[Start of Dataset records]

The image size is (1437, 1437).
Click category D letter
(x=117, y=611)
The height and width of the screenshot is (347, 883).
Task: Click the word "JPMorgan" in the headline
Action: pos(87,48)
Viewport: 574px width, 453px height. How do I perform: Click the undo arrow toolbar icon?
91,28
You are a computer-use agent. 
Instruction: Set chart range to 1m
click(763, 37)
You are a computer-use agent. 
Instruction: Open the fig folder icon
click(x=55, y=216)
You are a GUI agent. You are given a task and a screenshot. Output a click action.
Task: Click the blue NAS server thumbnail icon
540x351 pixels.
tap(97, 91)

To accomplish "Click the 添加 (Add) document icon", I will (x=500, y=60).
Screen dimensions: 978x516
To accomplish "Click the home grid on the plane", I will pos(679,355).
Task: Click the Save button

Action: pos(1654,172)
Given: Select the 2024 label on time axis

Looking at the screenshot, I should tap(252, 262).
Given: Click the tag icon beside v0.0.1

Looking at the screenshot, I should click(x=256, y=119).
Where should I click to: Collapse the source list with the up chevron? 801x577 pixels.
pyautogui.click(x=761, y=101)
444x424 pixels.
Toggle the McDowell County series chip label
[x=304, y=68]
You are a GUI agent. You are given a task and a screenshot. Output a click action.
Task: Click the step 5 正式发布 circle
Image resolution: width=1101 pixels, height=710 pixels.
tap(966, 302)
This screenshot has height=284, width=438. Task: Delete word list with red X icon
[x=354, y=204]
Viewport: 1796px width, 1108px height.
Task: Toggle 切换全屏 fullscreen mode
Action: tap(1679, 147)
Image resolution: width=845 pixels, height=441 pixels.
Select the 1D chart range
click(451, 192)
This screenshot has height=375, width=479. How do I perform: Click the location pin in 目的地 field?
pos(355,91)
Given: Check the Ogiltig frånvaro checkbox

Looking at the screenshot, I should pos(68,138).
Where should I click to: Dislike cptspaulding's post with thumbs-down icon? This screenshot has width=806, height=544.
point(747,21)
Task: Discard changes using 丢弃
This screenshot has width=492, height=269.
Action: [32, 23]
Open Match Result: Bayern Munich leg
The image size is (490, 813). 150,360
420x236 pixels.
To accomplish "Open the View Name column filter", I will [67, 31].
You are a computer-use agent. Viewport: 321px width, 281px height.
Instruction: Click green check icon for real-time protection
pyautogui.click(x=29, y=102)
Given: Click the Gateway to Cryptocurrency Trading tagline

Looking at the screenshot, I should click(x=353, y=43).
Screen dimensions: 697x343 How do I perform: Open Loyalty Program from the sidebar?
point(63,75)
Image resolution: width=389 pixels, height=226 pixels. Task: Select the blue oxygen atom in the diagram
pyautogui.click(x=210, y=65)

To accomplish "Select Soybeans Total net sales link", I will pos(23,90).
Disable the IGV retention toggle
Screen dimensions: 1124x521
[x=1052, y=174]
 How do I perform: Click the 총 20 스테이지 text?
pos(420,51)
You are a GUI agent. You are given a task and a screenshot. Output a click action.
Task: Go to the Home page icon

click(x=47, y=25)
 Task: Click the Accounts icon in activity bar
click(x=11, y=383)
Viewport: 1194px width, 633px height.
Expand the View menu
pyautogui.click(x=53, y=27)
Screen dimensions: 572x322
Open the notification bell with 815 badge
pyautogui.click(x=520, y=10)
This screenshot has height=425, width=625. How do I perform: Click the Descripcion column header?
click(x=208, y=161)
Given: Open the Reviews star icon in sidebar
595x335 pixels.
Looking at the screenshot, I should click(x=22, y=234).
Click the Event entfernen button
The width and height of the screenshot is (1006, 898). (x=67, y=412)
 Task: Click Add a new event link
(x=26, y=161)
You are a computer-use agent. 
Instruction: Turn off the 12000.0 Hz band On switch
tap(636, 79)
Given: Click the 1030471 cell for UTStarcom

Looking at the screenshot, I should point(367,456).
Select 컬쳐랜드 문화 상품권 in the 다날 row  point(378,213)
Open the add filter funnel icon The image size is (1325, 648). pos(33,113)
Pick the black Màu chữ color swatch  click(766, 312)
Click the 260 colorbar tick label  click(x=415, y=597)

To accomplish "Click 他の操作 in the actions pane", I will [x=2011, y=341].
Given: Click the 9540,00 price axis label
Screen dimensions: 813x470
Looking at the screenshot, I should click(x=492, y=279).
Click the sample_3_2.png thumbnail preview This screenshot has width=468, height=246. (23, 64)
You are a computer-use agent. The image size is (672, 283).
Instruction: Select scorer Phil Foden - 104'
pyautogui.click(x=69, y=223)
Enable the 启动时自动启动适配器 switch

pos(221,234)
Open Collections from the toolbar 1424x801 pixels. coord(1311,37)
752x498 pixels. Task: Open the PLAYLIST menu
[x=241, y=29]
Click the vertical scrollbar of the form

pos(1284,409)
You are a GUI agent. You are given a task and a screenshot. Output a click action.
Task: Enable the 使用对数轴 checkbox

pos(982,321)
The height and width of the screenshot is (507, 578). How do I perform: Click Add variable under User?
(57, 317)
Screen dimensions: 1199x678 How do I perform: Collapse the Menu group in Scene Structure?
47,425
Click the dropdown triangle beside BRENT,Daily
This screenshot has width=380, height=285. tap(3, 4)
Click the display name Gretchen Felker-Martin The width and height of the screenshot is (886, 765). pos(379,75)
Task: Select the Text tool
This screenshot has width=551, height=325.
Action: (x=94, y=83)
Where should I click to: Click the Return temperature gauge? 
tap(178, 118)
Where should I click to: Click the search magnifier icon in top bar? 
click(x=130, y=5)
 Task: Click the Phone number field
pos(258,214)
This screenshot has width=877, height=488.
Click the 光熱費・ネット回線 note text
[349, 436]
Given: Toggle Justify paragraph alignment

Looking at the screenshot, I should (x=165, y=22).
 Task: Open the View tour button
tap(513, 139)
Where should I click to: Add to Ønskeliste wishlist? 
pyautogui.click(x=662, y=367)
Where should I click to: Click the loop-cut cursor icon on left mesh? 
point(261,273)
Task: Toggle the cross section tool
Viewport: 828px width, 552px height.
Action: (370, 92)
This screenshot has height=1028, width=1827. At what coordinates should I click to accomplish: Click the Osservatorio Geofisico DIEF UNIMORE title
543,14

[End of Dataset records]

__The task__.
Reproduce every one of the items above word for word, in the same order.

__Solution to the problem__.
The image size is (1437, 1437).
Click category D letter
(x=117, y=611)
The height and width of the screenshot is (347, 883).
Task: Click the word "JPMorgan" in the headline
Action: pos(87,48)
Viewport: 574px width, 453px height. How do I perform: Click the undo arrow toolbar icon?
91,28
You are a computer-use agent. 
Instruction: Set chart range to 1m
click(763, 37)
You are a computer-use agent. 
Instruction: Open the fig folder icon
click(x=55, y=216)
You are a GUI agent. You are given a task and a screenshot. Output a click action.
Task: Click the blue NAS server thumbnail icon
540x351 pixels.
tap(97, 91)

To accomplish "Click the 添加 (Add) document icon", I will (x=500, y=60).
Screen dimensions: 978x516
To accomplish "Click the home grid on the plane", I will pos(679,355).
Task: Click the Save button

Action: pos(1654,172)
Given: Select the 2024 label on time axis

Looking at the screenshot, I should tap(252, 262).
Given: Click the tag icon beside v0.0.1

Looking at the screenshot, I should click(x=256, y=119).
Where should I click to: Collapse the source list with the up chevron? 801x577 pixels.
pyautogui.click(x=761, y=101)
444x424 pixels.
Toggle the McDowell County series chip label
[x=304, y=68]
You are a GUI agent. You are given a task and a screenshot. Output a click action.
Task: Click the step 5 正式发布 circle
Image resolution: width=1101 pixels, height=710 pixels.
tap(966, 302)
This screenshot has height=284, width=438. Task: Delete word list with red X icon
[x=354, y=204]
Viewport: 1796px width, 1108px height.
Task: Toggle 切换全屏 fullscreen mode
Action: tap(1679, 147)
Image resolution: width=845 pixels, height=441 pixels.
Select the 1D chart range
click(451, 192)
This screenshot has height=375, width=479. How do I perform: Click the location pin in 目的地 field?
pos(355,91)
Given: Check the Ogiltig frånvaro checkbox

Looking at the screenshot, I should pos(68,138).
Where should I click to: Dislike cptspaulding's post with thumbs-down icon? This screenshot has width=806, height=544.
point(747,21)
Task: Discard changes using 丢弃
This screenshot has width=492, height=269.
Action: [32, 23]
Open Match Result: Bayern Munich leg
The image size is (490, 813). 150,360
420x236 pixels.
To accomplish "Open the View Name column filter", I will [67, 31].
You are a computer-use agent. Viewport: 321px width, 281px height.
Instruction: Click green check icon for real-time protection
pyautogui.click(x=29, y=102)
Given: Click the Gateway to Cryptocurrency Trading tagline

Looking at the screenshot, I should click(x=353, y=43).
Screen dimensions: 697x343 How do I perform: Open Loyalty Program from the sidebar?
point(63,75)
Image resolution: width=389 pixels, height=226 pixels. Task: Select the blue oxygen atom in the diagram
pyautogui.click(x=210, y=65)

To accomplish "Select Soybeans Total net sales link", I will pos(23,90).
Disable the IGV retention toggle
Screen dimensions: 1124x521
[x=1052, y=174]
 How do I perform: Click the 총 20 스테이지 text?
pos(420,51)
You are a GUI agent. You are given a task and a screenshot. Output a click action.
Task: Go to the Home page icon

click(x=47, y=25)
 Task: Click the Accounts icon in activity bar
click(x=11, y=383)
Viewport: 1194px width, 633px height.
Expand the View menu
pyautogui.click(x=53, y=27)
Screen dimensions: 572x322
Open the notification bell with 815 badge
pyautogui.click(x=520, y=10)
This screenshot has height=425, width=625. How do I perform: Click the Descripcion column header?
click(x=208, y=161)
Given: Open the Reviews star icon in sidebar
595x335 pixels.
Looking at the screenshot, I should click(x=22, y=234).
Click the Event entfernen button
The width and height of the screenshot is (1006, 898). (x=67, y=412)
 Task: Click Add a new event link
(x=26, y=161)
You are a computer-use agent. 
Instruction: Turn off the 12000.0 Hz band On switch
tap(636, 79)
Given: Click the 1030471 cell for UTStarcom

Looking at the screenshot, I should point(367,456).
Select 컬쳐랜드 문화 상품권 in the 다날 row  point(378,213)
Open the add filter funnel icon The image size is (1325, 648). pos(33,113)
Pick the black Màu chữ color swatch  click(766, 312)
Click the 260 colorbar tick label  click(x=415, y=597)

To accomplish "Click 他の操作 in the actions pane", I will [x=2011, y=341].
Given: Click the 9540,00 price axis label
Screen dimensions: 813x470
Looking at the screenshot, I should click(x=492, y=279).
Click the sample_3_2.png thumbnail preview This screenshot has width=468, height=246. (23, 64)
You are a computer-use agent. The image size is (672, 283).
Instruction: Select scorer Phil Foden - 104'
pyautogui.click(x=69, y=223)
Enable the 启动时自动启动适配器 switch

pos(221,234)
Open Collections from the toolbar 1424x801 pixels. coord(1311,37)
752x498 pixels. Task: Open the PLAYLIST menu
[x=241, y=29]
Click the vertical scrollbar of the form

pos(1284,409)
You are a GUI agent. You are given a task and a screenshot. Output a click action.
Task: Enable the 使用对数轴 checkbox

pos(982,321)
The height and width of the screenshot is (507, 578). How do I perform: Click Add variable under User?
(57, 317)
Screen dimensions: 1199x678 How do I perform: Collapse the Menu group in Scene Structure?
47,425
Click the dropdown triangle beside BRENT,Daily
This screenshot has width=380, height=285. tap(3, 4)
Click the display name Gretchen Felker-Martin The width and height of the screenshot is (886, 765). pos(379,75)
Task: Select the Text tool
This screenshot has width=551, height=325.
Action: (x=94, y=83)
Where should I click to: Click the Return temperature gauge? 
tap(178, 118)
Where should I click to: Click the search magnifier icon in top bar? 
click(x=130, y=5)
 Task: Click the Phone number field
pos(258,214)
This screenshot has width=877, height=488.
Click the 光熱費・ネット回線 note text
[349, 436]
Given: Toggle Justify paragraph alignment

Looking at the screenshot, I should (x=165, y=22).
 Task: Open the View tour button
tap(513, 139)
Where should I click to: Add to Ønskeliste wishlist? 
pyautogui.click(x=662, y=367)
Where should I click to: Click the loop-cut cursor icon on left mesh? 
point(261,273)
Task: Toggle the cross section tool
Viewport: 828px width, 552px height.
Action: (370, 92)
This screenshot has height=1028, width=1827. At what coordinates should I click to accomplish: Click the Osservatorio Geofisico DIEF UNIMORE title
543,14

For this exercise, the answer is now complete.